- [Exercise]:
From the entries that follow, list every line in which the string "Given" appears.

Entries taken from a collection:
------------------------------
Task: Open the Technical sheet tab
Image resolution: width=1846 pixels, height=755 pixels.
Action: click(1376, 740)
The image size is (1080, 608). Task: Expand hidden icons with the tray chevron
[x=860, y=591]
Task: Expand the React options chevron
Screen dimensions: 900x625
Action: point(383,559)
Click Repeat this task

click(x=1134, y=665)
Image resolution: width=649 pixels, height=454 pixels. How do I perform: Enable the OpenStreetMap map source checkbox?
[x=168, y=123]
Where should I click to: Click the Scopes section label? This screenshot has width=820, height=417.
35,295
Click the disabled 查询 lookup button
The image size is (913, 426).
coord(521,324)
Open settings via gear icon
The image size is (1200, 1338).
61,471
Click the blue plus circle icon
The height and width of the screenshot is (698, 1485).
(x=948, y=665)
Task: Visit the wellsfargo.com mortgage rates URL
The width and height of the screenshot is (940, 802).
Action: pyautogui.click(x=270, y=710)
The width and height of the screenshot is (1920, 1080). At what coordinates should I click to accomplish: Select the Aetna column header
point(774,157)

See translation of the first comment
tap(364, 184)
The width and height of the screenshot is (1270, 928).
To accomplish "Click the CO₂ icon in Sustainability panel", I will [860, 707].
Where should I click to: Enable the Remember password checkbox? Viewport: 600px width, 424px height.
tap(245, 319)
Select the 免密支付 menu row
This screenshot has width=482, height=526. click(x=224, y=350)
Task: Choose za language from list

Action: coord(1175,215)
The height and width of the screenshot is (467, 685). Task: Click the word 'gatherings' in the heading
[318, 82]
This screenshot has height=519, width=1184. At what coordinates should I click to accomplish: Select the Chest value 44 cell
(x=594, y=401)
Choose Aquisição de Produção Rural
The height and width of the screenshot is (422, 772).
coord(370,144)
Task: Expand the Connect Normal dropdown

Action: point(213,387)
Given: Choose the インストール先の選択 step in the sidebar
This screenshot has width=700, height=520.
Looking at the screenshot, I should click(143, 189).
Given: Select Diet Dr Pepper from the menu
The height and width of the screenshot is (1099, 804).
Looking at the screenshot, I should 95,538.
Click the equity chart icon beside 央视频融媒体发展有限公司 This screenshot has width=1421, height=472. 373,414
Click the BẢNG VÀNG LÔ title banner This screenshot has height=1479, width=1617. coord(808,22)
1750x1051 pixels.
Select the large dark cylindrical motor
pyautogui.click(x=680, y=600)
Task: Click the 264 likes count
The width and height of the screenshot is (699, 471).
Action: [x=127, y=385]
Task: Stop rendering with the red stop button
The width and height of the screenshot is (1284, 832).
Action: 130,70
------------------------------
- [Answer]:
Given: Choose the インストール先の選択 step in the sidebar
Given: Select Diet Dr Pepper from the menu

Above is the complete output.